If you let them outside, make sure that your pets have plenty of water and shade.
If you believe that your pet is overheating bring it into air conditioning. You can immerse it in cool (not cold) water and give it “sips” of water. If necessary, apply ice packs and immediately take your dog to your veterinarian.
If the pavement or sidewalk is too hot for your feet, it’s too hot for your dog’s paws. The pads can easily be burned on hot days.
Make sure your pets are micro-chipped. Many of the pets that run away will escape by slipping out of their collars. A microchip identification will assure that your pet is returned if it ends up at a shelter.
Keep pets away from hot barbecue grills or coals.
Keep dogs and cats away from picnic foods such as alcoholic beverages, chocolate and other foods like onions, grapes, raisins, avocado and coffee — all of which can be toxic to pets.
Store pesticides and fertilizers out of reach of pets.
Keep your dog or cat away from lighter fluid, insect repellant, glow in the dark jewelry and sunscreen. All of these items are potentially lethal if inhaled or ingested.
Make sure that pets are not sniffing grass seed into their noses.

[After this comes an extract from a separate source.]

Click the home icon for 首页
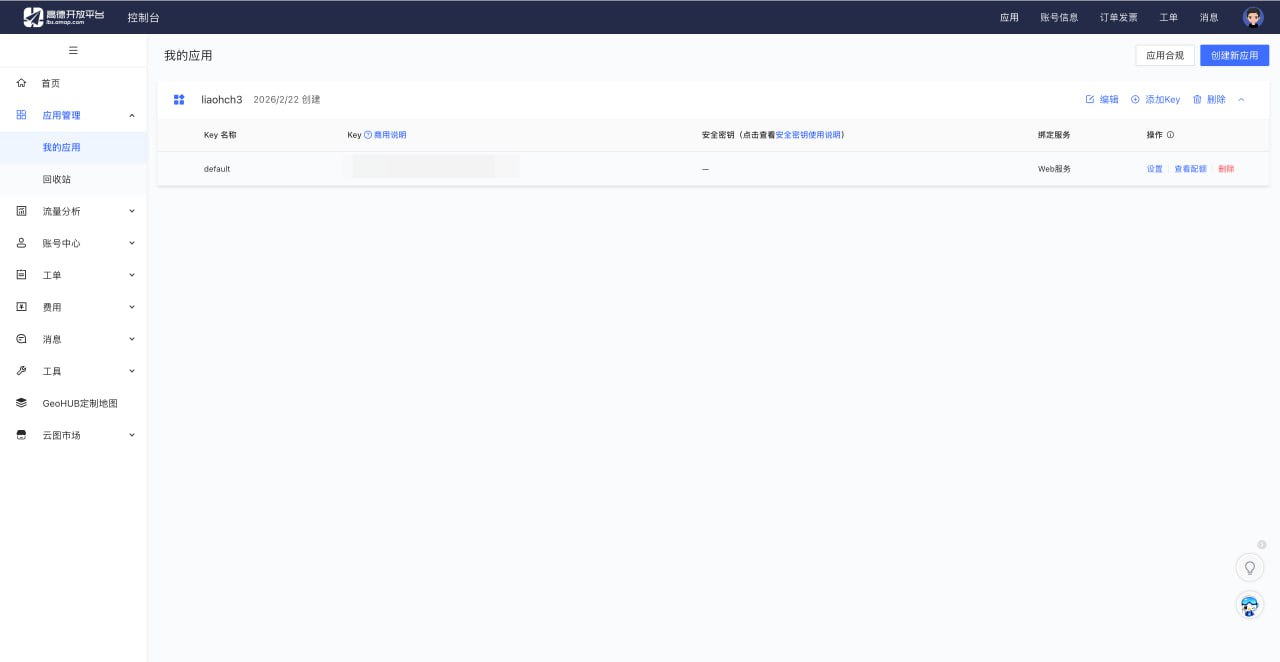Screen dimensions: 1280x662 (21, 83)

Keep pets away from Styrofoam and plastic utensils used at picnics and parties and the plastic wrap and strings that cover raw meat. These items are alluring to pets and will lead to gastrointestinal obstruction when ingested, which may require surgery.
Dogs that watch you plant bulbs may dig them up. The bulbs can be poisonous.

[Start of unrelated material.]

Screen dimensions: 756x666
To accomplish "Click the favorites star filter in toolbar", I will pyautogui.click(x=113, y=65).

Dogs or cats with white noses or ear tips can sunburn. If your pet will wear sunscreen, that’s great. But most of them will lick it off. It’s best to just keep them in the shade when the sun is bright.
For more information or for summertime safety questions, call Helen Woodward Animal Center at (858) 756-4117, visit the center at 6461 El Apajo Road in Rancho Santa Fe or visit animalcenter.org. For information on the Helen Woodward Animal Center Companion Animal Hospital, dial (858) 756-4469.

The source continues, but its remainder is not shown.